La máquina se rio en su cabeza, una risotada que era un coro de voces que atronaban en su mente y que en cualquier otro momento hubiesen hecho que se marease o perdiese el conocimiento. Pero hay días en los que uno cree que puede observar al sol sin nubes, sin filtros ni protecciones, y no quemarse, y no rendirse.
Su brazo izquierdo penetró en el interior de la bola gigante, desde lejos parecía tener la consistencia de un bloque de hierro, pero de cerca se podía comprobar que simplemente era algo viscoso, algo líquido o tal vez gaseoso que quizá tuviese vida propia y hubiese llegado allí procedente del espacio exterior.
– Ahora puedo verte, ahora puedo ver tu dolor. No eres más que yo, no eres más que nada.
Ahora gritaba, gritaba y las caras de sus esclavos, todavía dentro de las esferas cristalinas, expresaron horror, ira, una oscuridad inmensa que probablemente acompañarían las pesadillas de Samuel de no haber sido porque lo único que miraba era la esfera, la esfera y la bola negra que había introducido en el corazón del abismo, bajo la superficie de aquel ser sin definición.
Un temblor, una convulsión, una suerte de quejido que hizo reverberar el suelo.

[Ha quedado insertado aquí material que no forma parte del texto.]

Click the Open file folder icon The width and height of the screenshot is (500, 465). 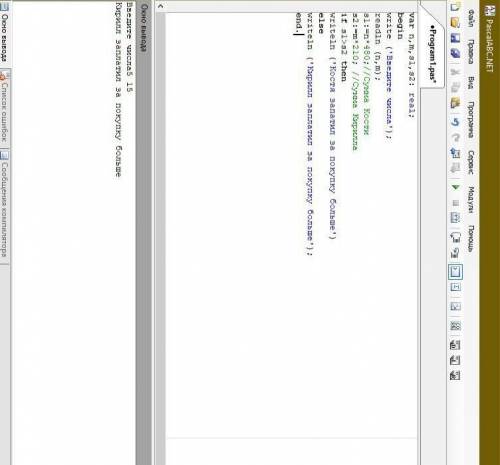455,22
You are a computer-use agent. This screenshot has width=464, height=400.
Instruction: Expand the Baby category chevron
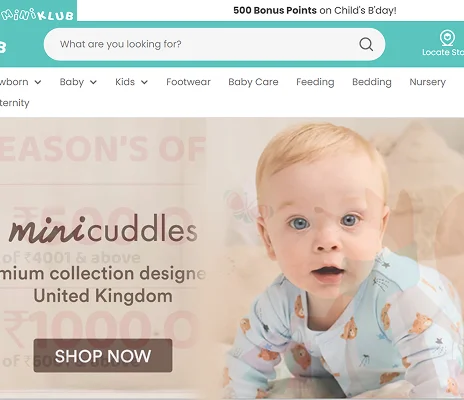[93, 82]
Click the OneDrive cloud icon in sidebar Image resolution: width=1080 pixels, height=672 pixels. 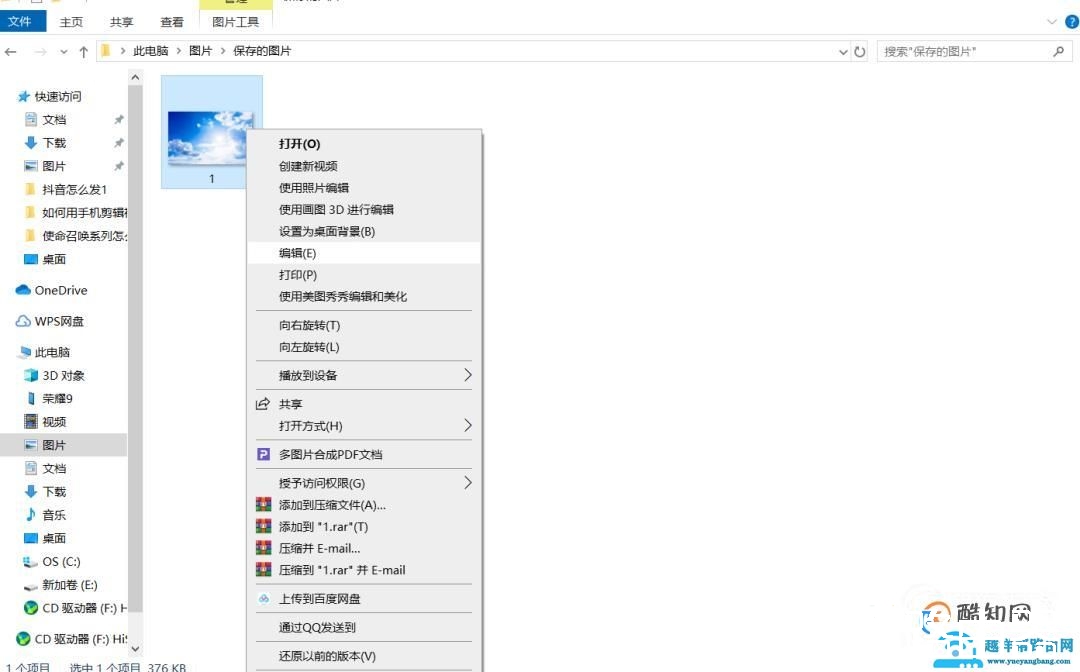(24, 290)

Sólo eso, mientras se echaba hacia atrás y esperaba el final, mientras observaba cómo aquello se diluía en el suelo, convirtiéndose en un polvo negro como el carbón.
Las gotas de lluvia impactan contra sus pestañas, una lluvia que arrastra las mentiras, los recuerdos inventados y la muerte.
Zaynab lo abraza por la espalda y nota su calor inmortal, a pesar de que las sombras pueden hacer que desaparezcan en la nada y todo vuelva a convertirse en la pesadilla que fue.
Pero esta vez sabe, tiene la certeza, de que se dará la vuelta y ella seguirá allí.